The target annealing treatments were then defined as a hold time of 3 – 4 sat 850 – 900 C. These required the development of a new prototype plasma annealer as the current STL equipment was too short to hold the ribbon at temperature for more than 1 s at the desired speeds. Using a lower speed compromised production rates, but, more importantly, led to temperature control issues, so that the ribbon either broke or showed excessive scatter in properties.

Scientifically and technically, WPs 1 – 3 generated a model for strain generation during soldering of tinned copper to silicon; a validated through-process model for cold deformation and annealing of copper; and a model for the effects of plasma annealing on copper grain size that is quantitative enough to define process variables.

The new, prototype plasma annealing line was designed and fabricated during WP4. The key features that were addressed in this prototype were:
- The addition of a dwell zone after the annealing chamber to achieve the longer times at temperature for sufficient grain growth.
- Incorporation of improved seals to the plasma annealer chamber and dwell zone so that temperature control is improved, whilst temperature loss in the dwell zone is low enough that extra heating is not required to maintain the ribbon at the target temperature for up to 4 s.
- Processing of the ribbon horizontally to improve temperature control.
- Improved temperature control through upgraded control software.
- Improved ribbon pay-off and take-up equipment along with supports to minimise the risk of ribbon work hardening before and after annealing. Pre-annealing is needed to control the driving force and so extent of grain growth, post-annealing is needed to maintain the low proof stress of the copper.
- Improved ribbon transport systems to reduce tensile stresses in the ribbon so that the risk of fracture is reduced improving production rates.

Analysis of the initial product from the prototype whilst still at Plasmait indicated that the annealed material had a 0.2 % proof stress of < 50 MPa, but that increased to > 60 MPa on tinning and spooling. This was partly associated with excessive intermetallic formation due to high metal entry temperatures and use of impure tinning alloy (established by tensile testing and microscopy studies at UoB). The mechanical deformation during spooling accounted for the rest of the strength increase. Tighter control on tin bath composition and copper entry temperature at STL removed hardening with larger spools and take-up systems being used to reduce that source of hardening.

The final scientific task was to determine the algorithm linking annealer power and metal speed with annealing time and temperature, which was established and validated using the plasma annealers at STL. This algorithm has been formulated as software for use at STL based on four inputs, listed below and shown in Figure 4.1c.4. (See Figures and tables in Attachment - "Final Report_Publishable_Summary_29_Nov_13").
1. The initial product – The user is able to select the draw ratio used on the received wire, the final rolled dimensions and the solder system/dimensions that will be added during tinning. These parameter will cover the range of possible inserted products into the new plasma annealing line.
2. Target properties – Previous work packages have looked at the influence of line speed and power on the proof stress of the copper. However in this case, it is proof stress that is needed and the speed and power are controllable variables. Assuming that the ribbon is produced at a set speed. Then the power for this combination can be predicted (further details on how this is predicted will be described later in the report).
3. Power value – States the predicted power value need to obtain the properties from (2).
4. Error – This value states the range in proof stresses that could be expected due to normal variance. This value is associated with the maximum error seen for a particular ribbon/solder system. Through usage this error will become more refined at predicting the error for a particular system and speed/power settings.
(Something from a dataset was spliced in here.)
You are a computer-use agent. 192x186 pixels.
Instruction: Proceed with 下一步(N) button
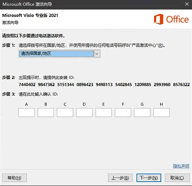pos(149,178)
Figure 4.1c.4. Screenshot of the interface for the annealer control software. The boxed red numbers represent different areas of the model that will be explained further. (See Figures in Attachment - "Final Report_Publishable_Summary_29_Nov_13").

Potential Impact:

After the end of the SolarSoft project, further validation testing is continuing on getting the prototype operating conditions improved further so that it can achieve market demands for 50Mpa PV strips on a more consistent basis.


Partner 1 Strip Tinning Limited’s MD and SolarSoft project coordinator, Richard Barton has recently stated: “
“Whilst automotive remains our largest market, the new prototype line has the potential to really accelerate our expansion into the solar panel sector.
“It is our fantastic team that is driving our business forward and this gives us the confidence to follow JLR to China, hence the opening of a sales office and distribution centre in Shanghai.”

SME, Solarsoft project partner 7 R&D Manager, João Gomes has recently stated:
“The highly competitive solar market has driven the price of PV cells down by reducing the amount of silicon used in the manufacturing of the cells. As a result, PV cells breakage rates during manufacturing go up. Cell breakage during the process of soldering the cells strings of the Solarus PVT collector is today a critical issue for Solarus, like for most PV manufacturing companies.
“Apart for the cell breakage, the soldering process (when the cell is connected to the coated copper busbar) is also vital for the lifetime of the PV or PVT module.
“By using softer PV ribbon, as the SolarSoft ribbon, the cell breakage rate can be reduced significantly which is expected to improve the profitability.”


As a direct result of the results of the SolarSoft project we now have the expertise and equipment in place which with further development work will strengthen our position with existing customers and open up access to additional customers due to the increasing demand for softer PV ribbon. This will have the following socioeconomic outcomes:

1. Improved competitiveness. This gives us the ability to access customers currently being supplied by Companies outside Europe which supply soft PV ribbon using a different technology which is a more expensive process than the one we have developed, giving us a competitive advantage to access these customers.

2. Employment protection. Of the 39 jobs in StripTinning, 10 are related to the production of ribbon. These 10 jobs will be made secure due to the requirements of existing customers to source softer copper than we can produce with the original technology and equipment.

3. Employment generation – 2014-2015: Strip Tinning are in negotiations with two customers which are at an advanced stage an which will mean that we will need to increase output significantly over the next two years from the current 200 tonnes per year to about 500 tonnes by 2015 and this should lead to the generation of an additional 7 jobs over the period 2014-2015.

4. Further Employment generation – 2016-2017. Strip tinning has opened an office in Shanghai this year and from this platform they expect to add new customers and they project that the additional output of 300 tonnes of PV ribbon required to service this market should lead to another additional 7 jobs at their plant in the UK during 2016-2017

5. Indirect Employment: The extra direct employment expected to be generated between now and 2017 is 14 jobs by 2017 and this should also generate an additional 70 indirect jobs in the Birmingham area of the UK.


Progress of the project and communication results to the SMEs has been achieved through the participation of the SMEs in project tasks and at the various technical and management meetings of the consortium.

A practical tool to assist in achieving optimum operating conditions in the form of an executable software program has been supplied from partner 4 UoB to partner 1 STl (Deliverable 6.2) to allow plasma annealer power settings and ribbon speeds to be selected for a range of target properties based on degree of cold deformation (shape of ribbon).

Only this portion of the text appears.